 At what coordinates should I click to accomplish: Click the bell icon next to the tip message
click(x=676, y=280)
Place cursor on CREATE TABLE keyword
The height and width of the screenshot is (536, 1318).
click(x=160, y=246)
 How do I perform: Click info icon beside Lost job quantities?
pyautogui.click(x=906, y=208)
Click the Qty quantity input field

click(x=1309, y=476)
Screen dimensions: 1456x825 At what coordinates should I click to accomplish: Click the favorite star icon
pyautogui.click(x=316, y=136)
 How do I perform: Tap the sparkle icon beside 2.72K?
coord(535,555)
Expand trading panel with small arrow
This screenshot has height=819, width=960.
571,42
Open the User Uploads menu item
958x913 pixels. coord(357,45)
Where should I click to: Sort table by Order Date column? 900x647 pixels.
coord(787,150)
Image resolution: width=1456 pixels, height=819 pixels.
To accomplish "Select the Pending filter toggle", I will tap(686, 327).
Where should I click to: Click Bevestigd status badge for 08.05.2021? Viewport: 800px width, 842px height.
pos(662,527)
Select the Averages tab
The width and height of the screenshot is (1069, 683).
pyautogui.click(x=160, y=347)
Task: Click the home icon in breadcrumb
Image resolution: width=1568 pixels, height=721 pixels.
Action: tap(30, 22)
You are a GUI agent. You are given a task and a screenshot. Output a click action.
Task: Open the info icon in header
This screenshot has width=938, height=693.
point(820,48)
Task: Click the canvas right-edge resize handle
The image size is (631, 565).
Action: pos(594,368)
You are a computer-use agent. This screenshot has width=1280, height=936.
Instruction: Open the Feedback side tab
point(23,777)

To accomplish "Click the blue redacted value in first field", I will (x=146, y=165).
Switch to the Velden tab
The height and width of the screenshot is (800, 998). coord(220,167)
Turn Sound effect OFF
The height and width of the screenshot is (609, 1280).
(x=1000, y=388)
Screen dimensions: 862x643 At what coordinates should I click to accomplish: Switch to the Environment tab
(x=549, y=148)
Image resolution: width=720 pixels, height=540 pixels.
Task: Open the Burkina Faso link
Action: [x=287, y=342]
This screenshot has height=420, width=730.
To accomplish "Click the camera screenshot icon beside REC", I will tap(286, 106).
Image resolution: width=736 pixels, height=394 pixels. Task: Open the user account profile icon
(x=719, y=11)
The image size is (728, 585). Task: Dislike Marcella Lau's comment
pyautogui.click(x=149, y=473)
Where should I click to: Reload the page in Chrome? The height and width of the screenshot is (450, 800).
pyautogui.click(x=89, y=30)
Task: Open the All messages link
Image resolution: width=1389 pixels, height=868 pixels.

#### [What the exercise asks]
From the entries above, return exactly the line containing "Select the Averages tab", the line containing "Task: Open the info icon in header", and all lines between, and nothing else.

#### [Exercise response]
Select the Averages tab
The width and height of the screenshot is (1069, 683).
pyautogui.click(x=160, y=347)
Task: Click the home icon in breadcrumb
Image resolution: width=1568 pixels, height=721 pixels.
Action: tap(30, 22)
You are a GUI agent. You are given a task and a screenshot. Output a click action.
Task: Open the info icon in header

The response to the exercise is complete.